Mirror Image - waiting for a bus at a lonely depot, a woman becomes increasingly convinced that she's being stalked by a doppelganger determined to kill and replace her, and is eventually carted off to the booby hatch while her lookalike takes the woman's luggage and catches her bus. Then a bloke chases his own alternate in vain down a street because Something Or Other. If it had ended with the dark other catching the bus out of town, I think it might have pulled this off, but as it is, I like that the script hand-waves any attempt at hard science in favor of existential panic, but there's quite a lot of that building-to-hysteria stuff that populates a lot of Twilight Zone episodes, and I don't really see that as drama so much as I see it as shouting. To me, drama isn't someone raising their voice, it's conflicts of interests between characters and how that conflict plays out over time. An okay episode, but not great.

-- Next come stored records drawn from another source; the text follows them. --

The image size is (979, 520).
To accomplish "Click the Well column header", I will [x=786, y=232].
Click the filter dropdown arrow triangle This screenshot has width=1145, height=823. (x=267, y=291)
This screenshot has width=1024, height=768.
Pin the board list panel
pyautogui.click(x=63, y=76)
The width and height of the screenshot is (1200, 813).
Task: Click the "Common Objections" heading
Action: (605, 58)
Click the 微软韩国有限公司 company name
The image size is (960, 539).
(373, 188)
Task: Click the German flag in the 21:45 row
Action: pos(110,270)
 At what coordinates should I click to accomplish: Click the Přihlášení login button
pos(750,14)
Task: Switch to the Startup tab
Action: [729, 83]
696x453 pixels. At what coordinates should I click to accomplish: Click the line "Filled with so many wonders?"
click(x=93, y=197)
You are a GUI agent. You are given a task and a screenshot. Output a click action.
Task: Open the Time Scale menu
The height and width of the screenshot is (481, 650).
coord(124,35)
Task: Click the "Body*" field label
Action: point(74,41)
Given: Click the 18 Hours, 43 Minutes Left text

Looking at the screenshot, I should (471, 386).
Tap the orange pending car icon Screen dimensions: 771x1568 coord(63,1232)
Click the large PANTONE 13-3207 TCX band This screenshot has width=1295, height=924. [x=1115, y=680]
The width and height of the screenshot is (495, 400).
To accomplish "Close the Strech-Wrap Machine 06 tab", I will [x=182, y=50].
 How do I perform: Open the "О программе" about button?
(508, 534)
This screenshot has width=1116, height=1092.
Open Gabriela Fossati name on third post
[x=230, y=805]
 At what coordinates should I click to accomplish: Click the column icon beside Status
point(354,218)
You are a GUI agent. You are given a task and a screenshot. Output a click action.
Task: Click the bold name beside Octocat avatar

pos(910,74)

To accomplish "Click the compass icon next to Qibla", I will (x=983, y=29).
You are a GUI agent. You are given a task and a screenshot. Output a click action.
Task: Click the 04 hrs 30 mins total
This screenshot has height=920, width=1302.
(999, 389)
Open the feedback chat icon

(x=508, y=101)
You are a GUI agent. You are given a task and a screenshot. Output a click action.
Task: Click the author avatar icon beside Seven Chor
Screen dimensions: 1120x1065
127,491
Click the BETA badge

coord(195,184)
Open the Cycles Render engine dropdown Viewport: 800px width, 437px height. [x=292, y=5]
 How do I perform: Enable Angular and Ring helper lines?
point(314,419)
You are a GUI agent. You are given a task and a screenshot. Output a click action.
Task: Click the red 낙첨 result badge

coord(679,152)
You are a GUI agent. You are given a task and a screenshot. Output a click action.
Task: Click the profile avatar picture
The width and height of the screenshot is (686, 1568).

The Monsters are Due on Maple Street - a power outage leaves a street in a small town isolated and the residents begin to speculate causes such as terrorism, atomic war, and flying saucers - before the night is over, paranoia causes things to escalate. On a nearby hillside, beneath their spacecraft two figures watch the riot unfold and sneer at how easily humans can be manipulated into destroying themselves.
More building-to-hysteria stuff here, but this time it's the whole point of the story, and it's actually pretty good, with Rod Serling's closing narration morosely opining of prejudices that "the pity of it is that these things cannot be confined to... the Twilight Zone (DOODOO DOODOO, DOODOO DOODOO DANDANDANDAN)", although the reveal of aliens being behind it all was a bit goofy, as I think the idea of people destroying themselves is undermined a bit by their being pushed towards it by outside agents - but I suppose it might have been necessary to have that component to dilute the bleak premise of the plot, in case the broadcasters of the time didn't want to show it. A dang good episode.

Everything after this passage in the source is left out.